— TASK PROMPT —
Arrange every line of the rows below as a Markdown table with two columns, Line and Text. Put a line number under Line and the line itself under Text, leaving out blank lines.

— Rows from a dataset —

* Begin *

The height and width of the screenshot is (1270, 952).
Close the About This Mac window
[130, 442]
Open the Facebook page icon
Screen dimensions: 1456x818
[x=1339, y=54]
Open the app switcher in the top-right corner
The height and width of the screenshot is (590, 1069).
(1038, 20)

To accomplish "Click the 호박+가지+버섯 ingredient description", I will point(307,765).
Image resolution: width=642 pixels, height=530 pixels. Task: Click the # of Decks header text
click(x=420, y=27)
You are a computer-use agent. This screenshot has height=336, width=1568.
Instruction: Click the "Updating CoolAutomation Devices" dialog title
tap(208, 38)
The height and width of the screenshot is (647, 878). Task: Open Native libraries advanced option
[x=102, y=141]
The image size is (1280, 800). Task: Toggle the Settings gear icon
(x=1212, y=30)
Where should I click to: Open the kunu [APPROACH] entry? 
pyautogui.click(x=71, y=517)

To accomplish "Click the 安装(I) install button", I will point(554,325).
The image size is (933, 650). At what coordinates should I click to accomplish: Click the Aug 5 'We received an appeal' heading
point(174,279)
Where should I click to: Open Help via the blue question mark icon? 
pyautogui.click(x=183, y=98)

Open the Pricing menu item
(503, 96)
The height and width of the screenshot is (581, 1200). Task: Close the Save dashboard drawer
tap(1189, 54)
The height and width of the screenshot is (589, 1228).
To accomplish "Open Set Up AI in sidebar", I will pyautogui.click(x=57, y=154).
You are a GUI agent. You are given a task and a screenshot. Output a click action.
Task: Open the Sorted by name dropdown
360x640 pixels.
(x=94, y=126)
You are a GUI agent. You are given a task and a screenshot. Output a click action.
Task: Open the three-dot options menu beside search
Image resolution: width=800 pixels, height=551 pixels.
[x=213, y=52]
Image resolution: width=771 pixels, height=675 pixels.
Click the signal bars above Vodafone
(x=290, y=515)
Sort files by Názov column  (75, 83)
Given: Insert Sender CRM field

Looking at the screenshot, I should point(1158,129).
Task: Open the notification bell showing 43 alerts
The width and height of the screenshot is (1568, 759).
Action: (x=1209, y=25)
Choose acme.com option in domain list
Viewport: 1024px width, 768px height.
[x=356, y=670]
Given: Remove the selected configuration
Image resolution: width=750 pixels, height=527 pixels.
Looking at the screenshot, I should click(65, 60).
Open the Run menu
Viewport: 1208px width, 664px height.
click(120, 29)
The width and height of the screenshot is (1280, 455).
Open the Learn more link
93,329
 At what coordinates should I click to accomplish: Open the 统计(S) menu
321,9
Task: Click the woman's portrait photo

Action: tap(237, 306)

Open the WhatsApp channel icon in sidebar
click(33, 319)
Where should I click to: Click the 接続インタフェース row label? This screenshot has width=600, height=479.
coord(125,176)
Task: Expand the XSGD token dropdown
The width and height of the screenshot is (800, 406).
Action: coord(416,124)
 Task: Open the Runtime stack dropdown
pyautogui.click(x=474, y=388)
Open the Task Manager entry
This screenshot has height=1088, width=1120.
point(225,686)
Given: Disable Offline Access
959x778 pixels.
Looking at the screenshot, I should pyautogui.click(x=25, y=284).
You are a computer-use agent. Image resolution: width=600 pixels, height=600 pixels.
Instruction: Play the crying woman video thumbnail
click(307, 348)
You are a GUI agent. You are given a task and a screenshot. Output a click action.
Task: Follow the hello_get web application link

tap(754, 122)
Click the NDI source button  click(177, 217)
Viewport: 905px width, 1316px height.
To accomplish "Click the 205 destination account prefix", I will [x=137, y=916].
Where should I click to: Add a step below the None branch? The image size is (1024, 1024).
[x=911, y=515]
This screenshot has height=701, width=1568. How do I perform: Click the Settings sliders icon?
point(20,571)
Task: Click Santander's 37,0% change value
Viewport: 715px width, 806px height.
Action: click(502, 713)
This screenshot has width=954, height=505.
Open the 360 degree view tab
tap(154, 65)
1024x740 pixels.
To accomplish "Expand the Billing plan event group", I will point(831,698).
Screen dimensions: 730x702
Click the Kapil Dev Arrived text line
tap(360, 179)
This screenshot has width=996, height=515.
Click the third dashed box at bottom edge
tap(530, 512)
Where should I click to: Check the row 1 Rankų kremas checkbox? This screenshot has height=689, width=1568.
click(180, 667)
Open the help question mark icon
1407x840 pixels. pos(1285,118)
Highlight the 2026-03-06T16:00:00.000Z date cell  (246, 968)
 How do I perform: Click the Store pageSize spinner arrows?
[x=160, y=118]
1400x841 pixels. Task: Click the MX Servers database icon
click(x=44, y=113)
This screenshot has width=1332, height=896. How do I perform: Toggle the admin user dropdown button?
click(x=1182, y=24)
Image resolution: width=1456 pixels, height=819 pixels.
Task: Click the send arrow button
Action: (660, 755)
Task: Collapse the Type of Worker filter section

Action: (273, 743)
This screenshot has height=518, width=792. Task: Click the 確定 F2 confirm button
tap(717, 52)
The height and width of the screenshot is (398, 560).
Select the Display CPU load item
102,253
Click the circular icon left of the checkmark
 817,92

* End *

— PROBLEM SOLUTION —
| Line | Text |
|---|---|
| 1 | The height and width of the screenshot is (1270, 952). |
| 2 | Close the About This Mac window |
| 3 | [130, 442] |
| 4 | Open the Facebook page icon |
| 5 | Screen dimensions: 1456x818 |
| 6 | [x=1339, y=54] |
| 7 | Open the app switcher in the top-right corner |
| 8 | The height and width of the screenshot is (590, 1069). |
| 9 | (1038, 20) |
| 10 | To accomplish "Click the 호박+가지+버섯 ingredient description", I will point(307,765). |
| 11 | Image resolution: width=642 pixels, height=530 pixels. Task: Click the # of Decks header text |
| 12 | click(x=420, y=27) |
| 13 | You are a computer-use agent. This screenshot has height=336, width=1568. |
| 14 | Instruction: Click the "Updating CoolAutomation Devices" dialog title |
| 15 | tap(208, 38) |
| 16 | The height and width of the screenshot is (647, 878). Task: Open Native libraries advanced option |
| 17 | [x=102, y=141] |
| 18 | The image size is (1280, 800). Task: Toggle the Settings gear icon |
| 19 | (x=1212, y=30) |
| 20 | Where should I click to: Open the kunu [APPROACH] entry?  |
| 21 | pyautogui.click(x=71, y=517) |
| 22 | To accomplish "Click the 安装(I) install button", I will point(554,325). |
| 23 | The image size is (933, 650). At what coordinates should I click to accomplish: Click the Aug 5 'We received an appeal' heading |
| 24 | point(174,279) |
| 25 | Where should I click to: Open Help via the blue question mark icon?  |
| 26 | pyautogui.click(x=183, y=98) |
| 27 | Open the Pricing menu item |
| 28 | (503, 96) |
| 29 | The height and width of the screenshot is (581, 1200). Task: Close the Save dashboard drawer |
| 30 | tap(1189, 54) |
| 31 | The height and width of the screenshot is (589, 1228). |
| 32 | To accomplish "Open Set Up AI in sidebar", I will pyautogui.click(x=57, y=154). |
| 33 | You are a GUI agent. You are given a task and a screenshot. Output a click action. |
| 34 | Task: Open the Sorted by name dropdown |
| 35 | 360x640 pixels. |
| 36 | (x=94, y=126) |
| 37 | You are a GUI agent. You are given a task and a screenshot. Output a click action. |
| 38 | Task: Open the three-dot options menu beside search |
| 39 | Image resolution: width=800 pixels, height=551 pixels. |
| 40 | [x=213, y=52] |
| 41 | Image resolution: width=771 pixels, height=675 pixels. |
| 42 | Click the signal bars above Vodafone |
| 43 | (x=290, y=515) |
| 44 | Sort files by Názov column  (75, 83) |
| 45 | Given: Insert Sender CRM field |
| 46 | Looking at the screenshot, I should point(1158,129). |
| 47 | Task: Open the notification bell showing 43 alerts |
| 48 | The width and height of the screenshot is (1568, 759). |
| 49 | Action: (x=1209, y=25) |
| 50 | Choose acme.com option in domain list |
| 51 | Viewport: 1024px width, 768px height. |
| 52 | [x=356, y=670] |
| 53 | Given: Remove the selected configuration |
| 54 | Image resolution: width=750 pixels, height=527 pixels. |
| 55 | Looking at the screenshot, I should click(65, 60). |
| 56 | Open the Run menu |
| 57 | Viewport: 1208px width, 664px height. |
| 58 | click(120, 29) |
| 59 | The width and height of the screenshot is (1280, 455). |
| 60 | Open the Learn more link |
| 61 | 93,329 |
| 62 |  At what coordinates should I click to accomplish: Open the 统计(S) menu |
| 63 | 321,9 |
| 64 | Task: Click the woman's portrait photo |
| 65 | Action: tap(237, 306) |
| 66 | Open the WhatsApp channel icon in sidebar |
| 67 | click(33, 319) |
| 68 | Where should I click to: Click the 接続インタフェース row label? This screenshot has width=600, height=479. |
| 69 | coord(125,176) |
| 70 | Task: Expand the XSGD token dropdown |
| 71 | The width and height of the screenshot is (800, 406). |
| 72 | Action: coord(416,124) |
| 73 |  Task: Open the Runtime stack dropdown |
| 74 | pyautogui.click(x=474, y=388) |
| 75 | Open the Task Manager entry |
| 76 | This screenshot has height=1088, width=1120. |
| 77 | point(225,686) |
| 78 | Given: Disable Offline Access |
| 79 | 959x778 pixels. |
| 80 | Looking at the screenshot, I should pyautogui.click(x=25, y=284). |
| 81 | You are a computer-use agent. Image resolution: width=600 pixels, height=600 pixels. |
| 82 | Instruction: Play the crying woman video thumbnail |
| 83 | click(307, 348) |
| 84 | You are a GUI agent. You are given a task and a screenshot. Output a click action. |
| 85 | Task: Follow the hello_get web application link |
| 86 | tap(754, 122) |
| 87 | Click the NDI source button  click(177, 217) |
| 88 | Viewport: 905px width, 1316px height. |
| 89 | To accomplish "Click the 205 destination account prefix", I will [x=137, y=916]. |
| 90 | Where should I click to: Add a step below the None branch? The image size is (1024, 1024). |
| 91 | [x=911, y=515] |
| 92 | This screenshot has height=701, width=1568. How do I perform: Click the Settings sliders icon? |
| 93 | point(20,571) |
| 94 | Task: Click Santander's 37,0% change value |
| 95 | Viewport: 715px width, 806px height. |
| 96 | Action: click(502, 713) |
| 97 | This screenshot has width=954, height=505. |
| 98 | Open the 360 degree view tab |
| 99 | tap(154, 65) |
| 100 | 1024x740 pixels. |
| 101 | To accomplish "Expand the Billing plan event group", I will point(831,698). |
| 102 | Screen dimensions: 730x702 |
| 103 | Click the Kapil Dev Arrived text line |
| 104 | tap(360, 179) |
| 105 | This screenshot has width=996, height=515. |
| 106 | Click the third dashed box at bottom edge |
| 107 | tap(530, 512) |
| 108 | Where should I click to: Check the row 1 Rankų kremas checkbox? This screenshot has height=689, width=1568. |
| 109 | click(180, 667) |
| 110 | Open the help question mark icon |
| 111 | 1407x840 pixels. pos(1285,118) |
| 112 | Highlight the 2026-03-06T16:00:00.000Z date cell  (246, 968) |
| 113 |  How do I perform: Click the Store pageSize spinner arrows? |
| 114 | [x=160, y=118] |
| 115 | 1400x841 pixels. Task: Click the MX Servers database icon |
| 116 | click(x=44, y=113) |
| 117 | This screenshot has width=1332, height=896. How do I perform: Toggle the admin user dropdown button? |
| 118 | click(x=1182, y=24) |
| 119 | Image resolution: width=1456 pixels, height=819 pixels. |
| 120 | Task: Click the send arrow button |
| 121 | Action: (660, 755) |
| 122 | Task: Collapse the Type of Worker filter section |
| 123 | Action: (273, 743) |
| 124 | This screenshot has height=518, width=792. Task: Click the 確定 F2 confirm button |
| 125 | tap(717, 52) |
| 126 | The height and width of the screenshot is (398, 560). |
| 127 | Select the Display CPU load item |
| 128 | 102,253 |
| 129 | Click the circular icon left of the checkmark |
| 130 |  817,92 |